24Enfin, le choix, pour la couverture de la question irlandaise, d’un journalisme d’information plutôt que d’opinion ou d’investigation - donc la préférence du Temps pour les dépêches et les brèves plutôt que pour les enquêtes et les articles de fond10 explique bien souvent le recours à de nombreux stéréotypes britanniques. Deux d’entre eux reviennent dans les articles du correspondant londonien et parfois dans les éditoriaux conçus par la rédaction parisienne du Temps - le fameux "Bulletin du Jour" : la propension des Irlandais - au sens large du terme, c’est-à-dire unionistes et nationalistes confondus - à faire leur propre malheur et l’inassouvissement de leur appétit revendicatif.

25Le premier de ces clichés s’appuie sur un postulat simple selon lequel les Irlandais seraient incapables de juguler leurs passions. Il permet également de dégager le gouvernement anglais de toute responsabilité dans les événements irlandais et d’opposer à l’irrationalité irlandaise la bonne volonté britannique.

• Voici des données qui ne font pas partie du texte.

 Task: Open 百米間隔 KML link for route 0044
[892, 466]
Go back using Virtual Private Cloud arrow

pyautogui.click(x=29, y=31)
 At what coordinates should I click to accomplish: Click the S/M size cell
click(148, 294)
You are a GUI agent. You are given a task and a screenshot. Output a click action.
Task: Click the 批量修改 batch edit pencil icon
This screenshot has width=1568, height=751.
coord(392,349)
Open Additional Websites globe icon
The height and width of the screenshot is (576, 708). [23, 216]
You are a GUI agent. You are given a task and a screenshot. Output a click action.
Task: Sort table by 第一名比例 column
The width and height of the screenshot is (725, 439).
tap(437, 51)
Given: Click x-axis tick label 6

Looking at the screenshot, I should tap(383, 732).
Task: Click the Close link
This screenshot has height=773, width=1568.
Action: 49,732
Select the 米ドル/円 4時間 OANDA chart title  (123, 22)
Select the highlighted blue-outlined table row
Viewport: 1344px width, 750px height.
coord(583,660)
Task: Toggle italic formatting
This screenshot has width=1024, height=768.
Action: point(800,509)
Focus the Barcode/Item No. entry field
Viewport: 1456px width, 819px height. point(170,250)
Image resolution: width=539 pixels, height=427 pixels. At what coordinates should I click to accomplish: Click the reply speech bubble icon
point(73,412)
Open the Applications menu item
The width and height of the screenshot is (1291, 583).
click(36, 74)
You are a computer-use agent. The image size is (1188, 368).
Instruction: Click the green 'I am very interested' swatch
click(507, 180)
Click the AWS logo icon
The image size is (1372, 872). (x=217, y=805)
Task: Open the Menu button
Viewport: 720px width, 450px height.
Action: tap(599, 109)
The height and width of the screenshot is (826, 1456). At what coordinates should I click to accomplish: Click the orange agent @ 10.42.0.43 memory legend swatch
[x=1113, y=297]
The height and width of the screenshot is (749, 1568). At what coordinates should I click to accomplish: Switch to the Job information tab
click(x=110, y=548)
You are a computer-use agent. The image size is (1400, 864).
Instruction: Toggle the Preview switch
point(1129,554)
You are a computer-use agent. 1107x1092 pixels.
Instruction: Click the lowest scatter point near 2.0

26Le second stéréotype tend à valider les revendications irlandaises aussi bien unionistes (1912-1914, 1922-1925) que nationalistes (Home Rule en 1912-1914, indépendance à partir de 1919, refus des derniers liens anglo-irlandais après 1932) du sceau de l’intransigeance la plus totale et la plus égoïste face aux largesses et concessions répétées des autorités britanniques.

27Toutefois, des perceptions propres au Temps apparaissent dans certains articles de fond ou éditoriaux, liées à des centres d’intérêt contemporains, qui expriment parfois des espoirs (celui par exemple que le règlement du problème irlandais puisse valider les principes fondateurs de la Société des Nations11), mais le plus souvent des craintes, celle de voir l’allié britannique déstabilisé par la question irlandaise et donc la force de l’Entente diminuée d’autant, par exemple.

ÉVOLUTION ET THEMATIQUE DU FLUX INFORMATIF IRLANDAIS DU TEMPS (1912-1942)

L’évolution quantitative du flux informatif

28L’évolution quantitative du flux informatif irlandais du Temps s’inscrit dans une continuité qui ne laisse aucun grand événement de l’histoire de l’île de côté (cf graphique n° 3). Elle met en évidence des périodes de mobilisation et d’autres de silence. Ces dernières trouvent toute leur place dans l’analyse de l’imaginaire irlandais du Temps : outre qu’elles soulignent les non-dits, elles peuvent parfois cacher une courte mobilisation extrêmement riche en représentations spécifiques12. Pour la période 1912-1942, sept périodes de mobilisation (dont deux principales) se détachent très nettement :

  • en 1914 autour de la crise politique engendrée par la question de l’autonomie irlandaise

  • en 1916 autour du soulèvement républicain de Pâques 1916 à Dublin

  • en 1918 autour du refus irlandais de la conscription obligatoire

  • en 1920-1922 autour de la guerre d’indépendance et de la guerre civile

  • en 1927 autour des élections irlandaises et des changements politiques induits par la retour de la violence politique (assassinat du ministre de la Justice)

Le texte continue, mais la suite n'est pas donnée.